## SUPPLIED TEXT
--- START ---

The Biggest and the Baddest, Colossal Fossil goes to the USA
About the fossils: The Fossil of the Day awards were first presented at the climate talks in 1999, in Bonn, initiated by the German NGO Forum. During United Nations climate change negotiations (www.unfccc.int), members of the Climate Action Network (CAN), vote for countries judged to have done their ‘best’ to block progress in the negotiations in the last days of talks.
Every day at 18:00 local time you can watch the Fossil ceremony at Action Zone 9 (near the entrance)
The Biggest and the Baddest, Colossal Fossil goes to the USA
Fossil of the Day: Saudi Arabia
On this penultimate day at COP28, we award Fossil of the Day to Saudi Arabia. Fossil is all for leadership, so long as it’s well-intentioned. Their visible resistance to language supporting the just and equitable phase out of fossil fuels and transition to renewables, and their repeated blocking across negotiation tracks is definitely not the kind of leadership we are looking for.
They may be peddling the convenient line that negotiations have ‘hit a dead end’, only they left out a key detail – that THEY are blocking the language on phase-out and any outcomes that impact fossil fuel production and use. They are claiming instead the focus should be on emissions, however, Fossil has seen this smokescreen before. Rather than face the real global problem, they are focusing on maintaining their economic status from oil riches. Using bully tactics, like walkouts, when the rest of the world is finally on the verge of beginning the hard work of ending the age of oil, gas and coal that has put us on track to far exceed 1.5˚C is unacceptable. This shameful resistance driven by profit rather than what’s best for people and planet has earned Saudi Arabia the Fossil of the Day today.
Colossal Fossil: USA
Since the dawn of time the USA has been opposing language on the differentiation of fossil fuels and as reported, anonymously, through Fossil’s pigeonholes, they have outrageously been pushing through language on fossil fuel emissions. Therefore, as the world’s largest historical emitter and oil producer, blocking negotiations in the final hours of COP28, the award for the biggest and baddest fossil, The Colossal Fossil, goes to the USA.

--- END ---

## YOUR TASKS
A. Retype the passage of the Fossil of the Day text that begins at the words "They may be" and stops after the words "the Day today.".
B. Using the Fossil of the Day text, answer the following:
(i) In what year were the Fossil of the Day awards first presented?
(ii) At what local time is the Fossil ceremony held each day?
(iii) Which country receives the Colossal Fossil?

## RECORDED DATA
--- START ---

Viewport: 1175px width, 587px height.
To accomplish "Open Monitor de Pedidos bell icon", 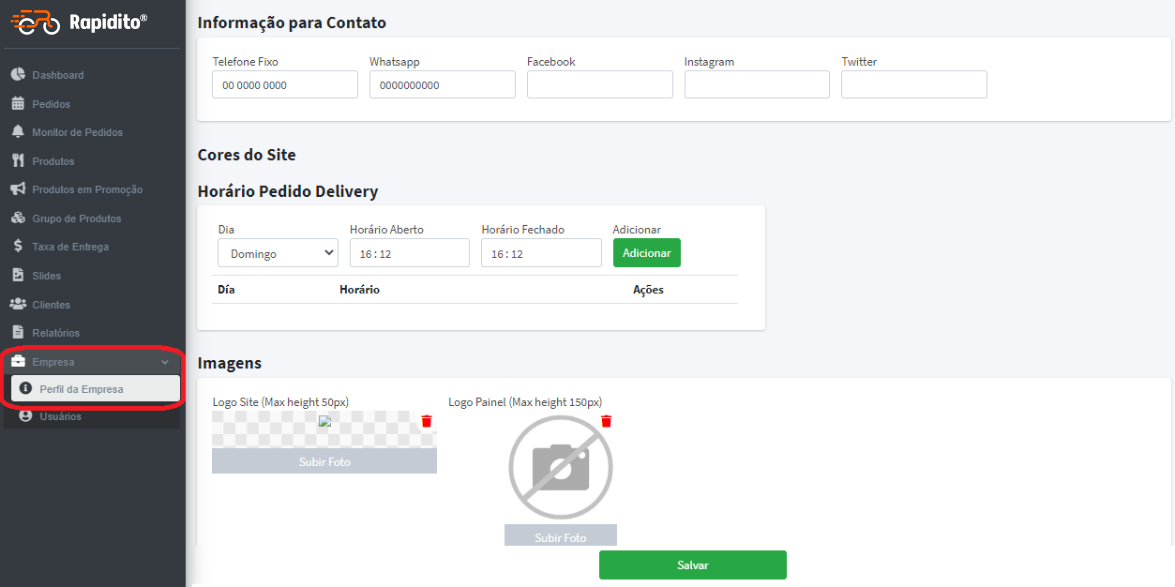I will coord(19,132).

--- END ---

## ANSWERS TO THE PROBLEMS
A.
They may be peddling the convenient line that negotiations have ‘hit a dead end’, only they left out a key detail – that THEY are blocking the language on phase-out and any outcomes that impact fossil fuel production and use. They are claiming instead the focus should be on emissions, however, Fossil has seen this smokescreen before. Rather than face the real global problem, they are focusing on maintaining their economic status from oil riches. Using bully tactics, like walkouts, when the rest of the world is finally on the verge of beginning the hard work of ending the age of oil, gas and coal that has put us on track to far exceed 1.5˚C is unacceptable. This shameful resistance driven by profit rather than what’s best for people and planet has earned Saudi Arabia the Fossil of the Day today.

B.
(i) 1999
(ii) 18:00
(iii) The USA